Agora, o máximo que conseguiram foi cortar R$ 1,50 a cada 100kw/h consumidos. E quer saber? Melhor assim. No ano passado, a conta de luz chegou a subir 80% em algumas regiões — 51% na média nacional — para cobrir os buracos causados nos balanços de geradoras e distribuidoras depois daquela baita redução forçada de 2012. Agora, uma derrubadinha de R$ 1,50 não deve causar tanto estrago, não é mesmo? Na política de juros também não tem muito mais o que estragar. No final de 2011, o presidente do BC, Alexandre Tombini, alegou uma piora surpreendente no mundo para iniciar uma forte derrubada da taxa básica de juros. Digamos que foi uma coincidência especial entre essa avaliação e o objetivo que havia sido anunciado por Dilma — chegar a um juro real, descontada a inflação, de 2% ao ano.

Tombini acabava de descobrir que isso era possível. E lá se foi a taxa abaixo, até inéditos 7,25% nominais ao ano, 2% reais, também em 2012, período da queda da conta de luz. E se a tarifa teve de subir de volta — para pagar o rombo do setor — também os juros precisaram voltar escada acima, correndo atrás de uma inflação que disparava. Chegaram a 14,25%, com inflação passando dos 10%. Pois agora em janeiro, Tombini de novo foi surpreendido por um cenário mundial adverso e resolveu suspender a alta de juros que vinha anunciando e aplicando. Não deu para já iniciar a derrubada. Assim, a manutenção da taxa básica em 14,25% — ou seja, o não aumento — foi como o R$ 1,50 de queda na conta de luz. Mesma coisa no quesito concessão de crédito.

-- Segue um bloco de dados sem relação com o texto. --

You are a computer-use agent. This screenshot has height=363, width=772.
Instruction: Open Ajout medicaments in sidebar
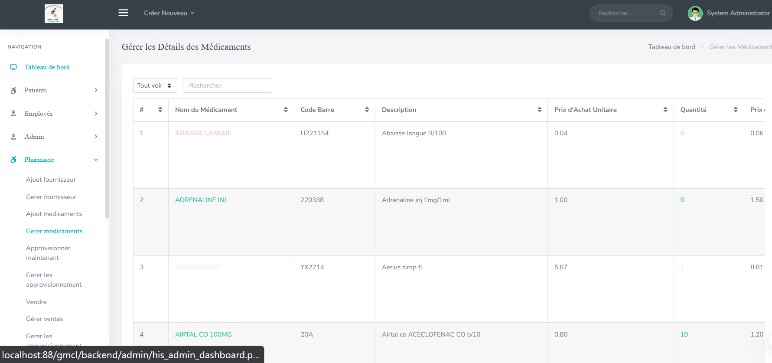pos(54,214)
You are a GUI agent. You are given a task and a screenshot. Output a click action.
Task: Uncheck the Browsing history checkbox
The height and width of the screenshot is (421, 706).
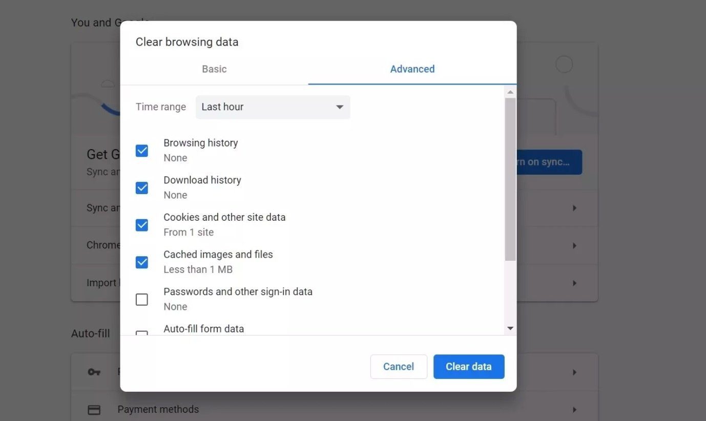pyautogui.click(x=142, y=151)
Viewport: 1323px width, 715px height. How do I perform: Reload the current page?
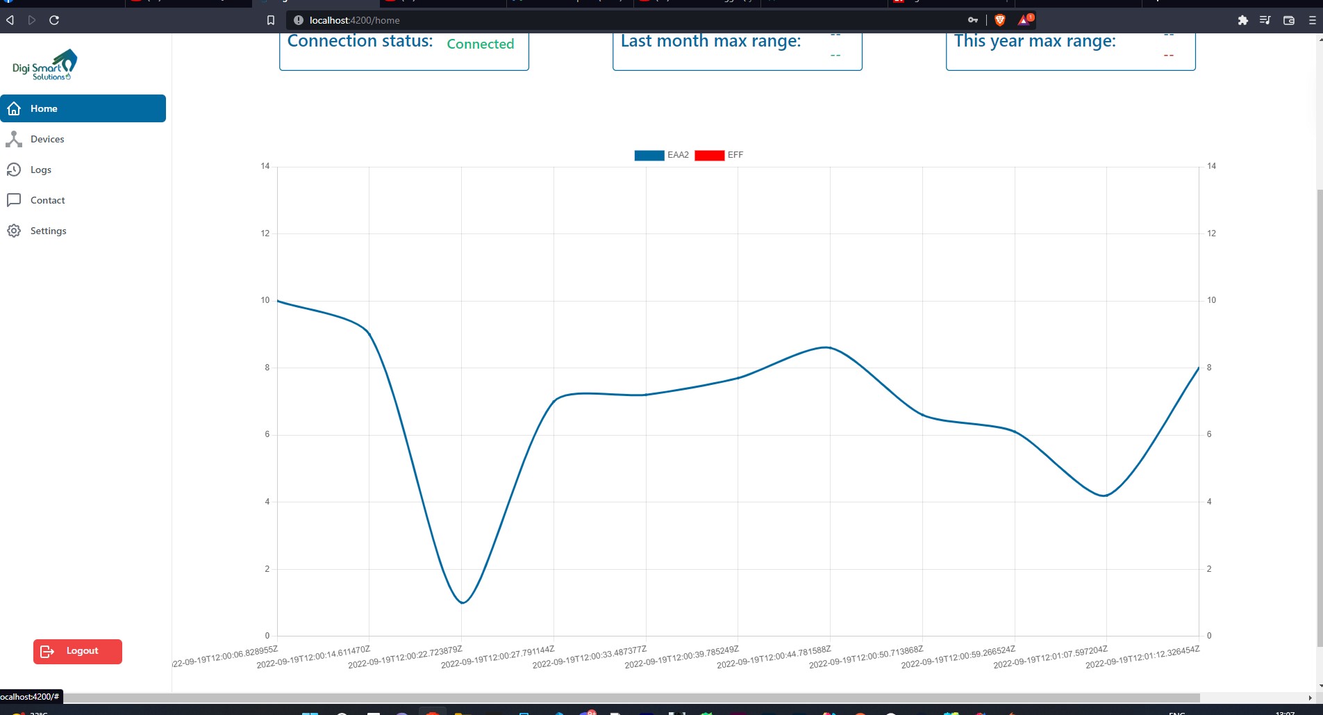53,19
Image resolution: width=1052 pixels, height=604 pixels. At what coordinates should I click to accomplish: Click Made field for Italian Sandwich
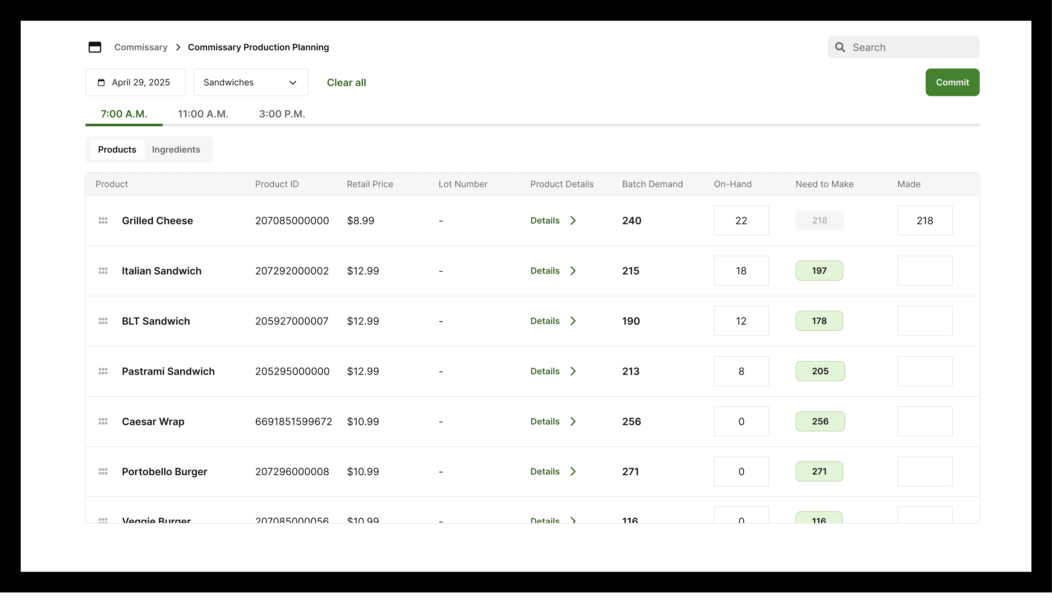(925, 271)
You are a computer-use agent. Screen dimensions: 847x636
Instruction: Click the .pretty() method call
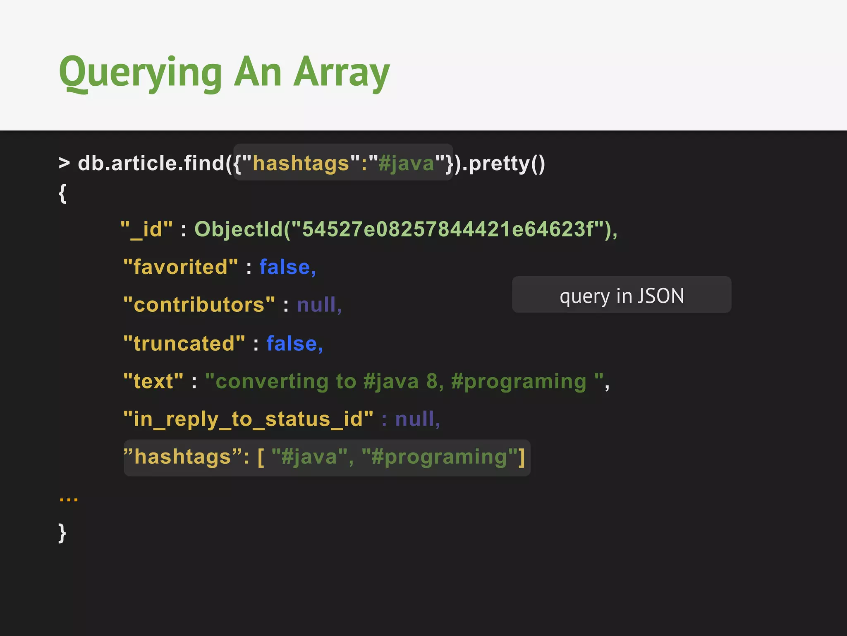coord(503,163)
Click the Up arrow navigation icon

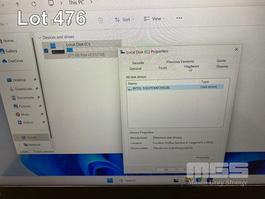pyautogui.click(x=18, y=4)
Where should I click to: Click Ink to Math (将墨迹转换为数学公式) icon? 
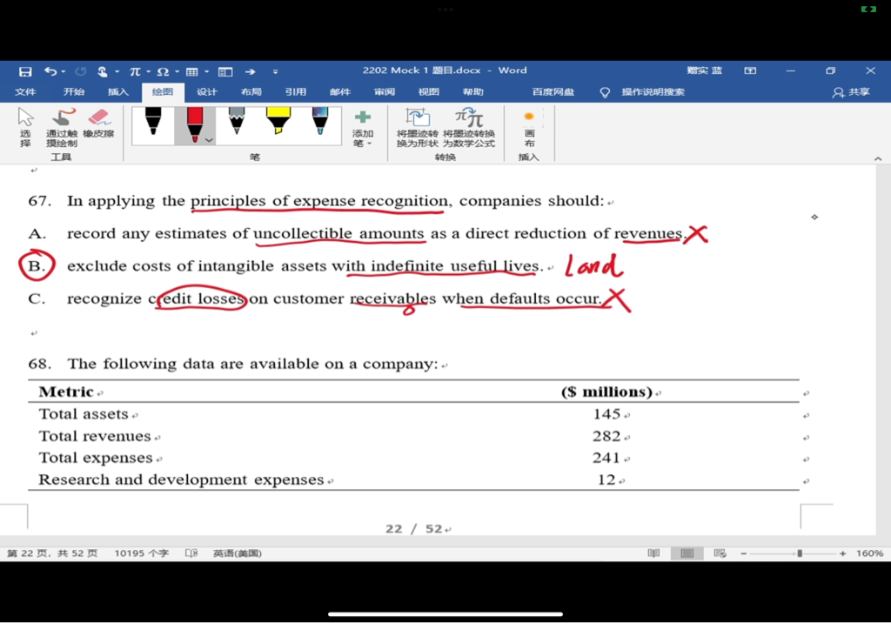pos(468,127)
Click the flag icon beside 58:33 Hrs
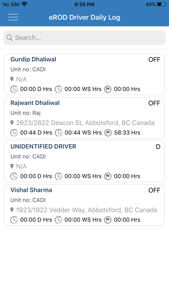The width and height of the screenshot is (169, 300). (108, 133)
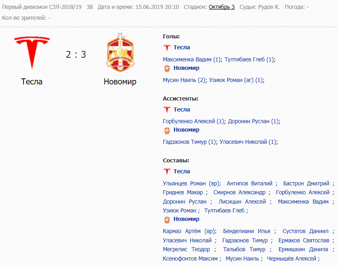Click small Novomir crest under Голы heading

coord(167,68)
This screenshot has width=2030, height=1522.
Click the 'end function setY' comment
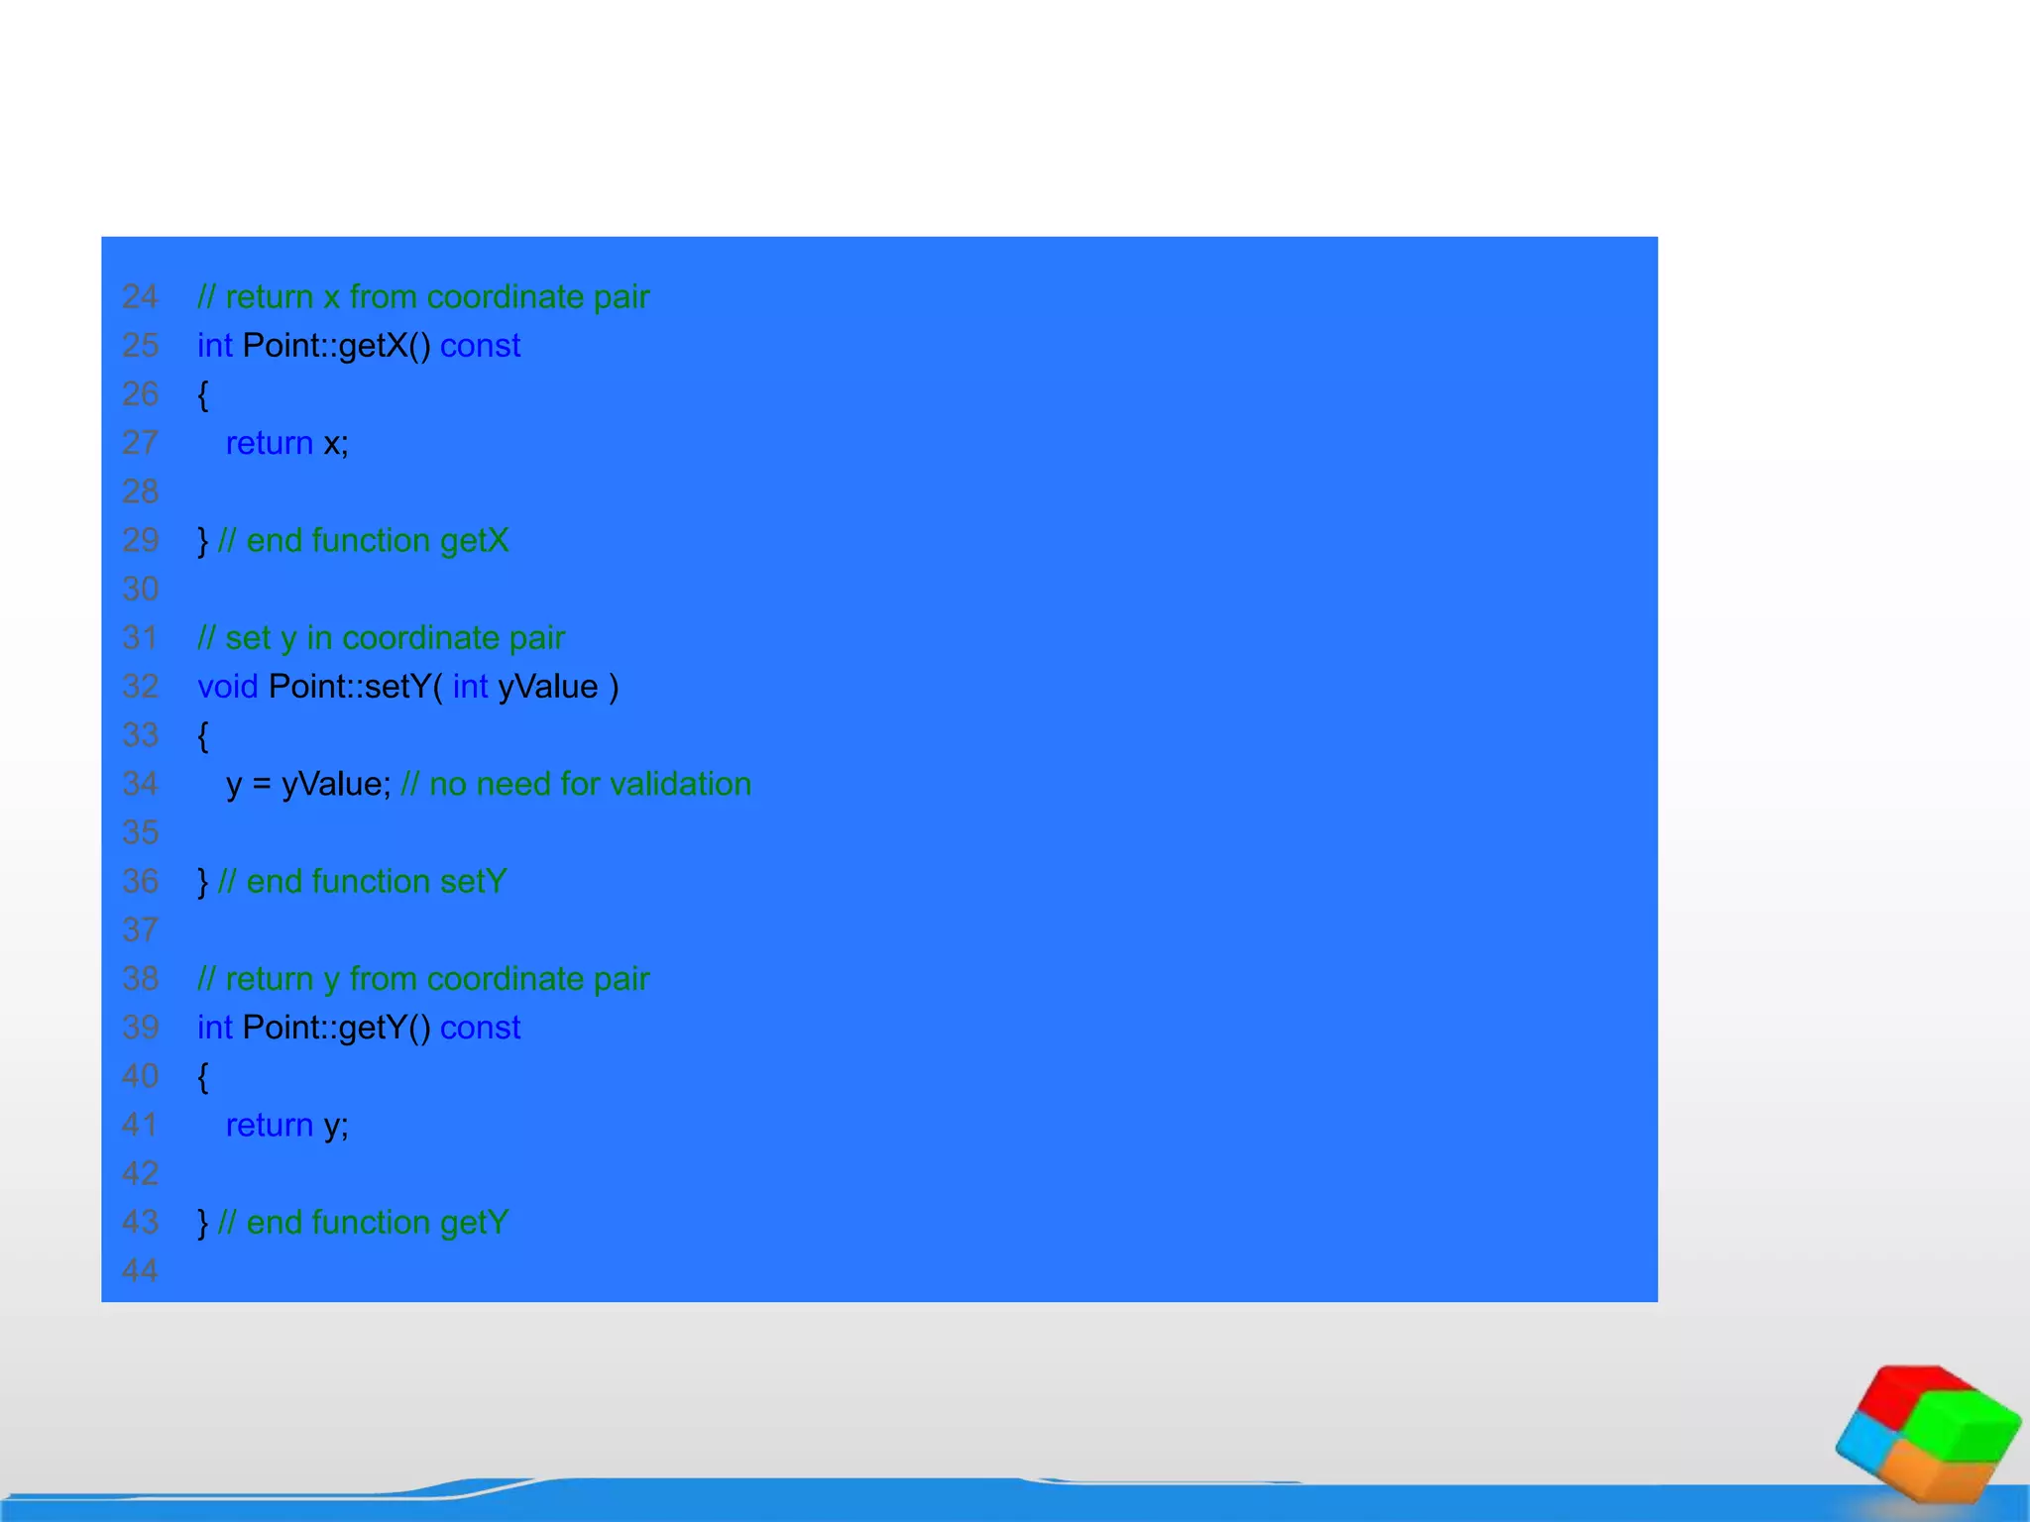click(362, 882)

Como em 2011/12, o governo Dilma está anunciando a abertura de crédito nos bancos públicos para irrigar alguns setores da economia. Mas se lá atrás a conta era de centenas de bilhões de reais — só o BNDES recebeu R$ 500 bilhões do Tesouro — agora os volumes são quase uma mixaria. O governo fala em R$ 50 bilhões “novos” — de novo, na proporção do R$ 1,50 na conta de luz. Reparem: mesmo quando quer fazer coisa errada, o governo tem pouco espaço. Ele quer voltar aos tempos da “nova (velha) matriz”. Mas topa com enormes limitações — recessão, juros na Lua, inflação idem, rombo nas contas públicas — causadas justamente pela … tal matriz. Simonsen tem razão mais uma vez.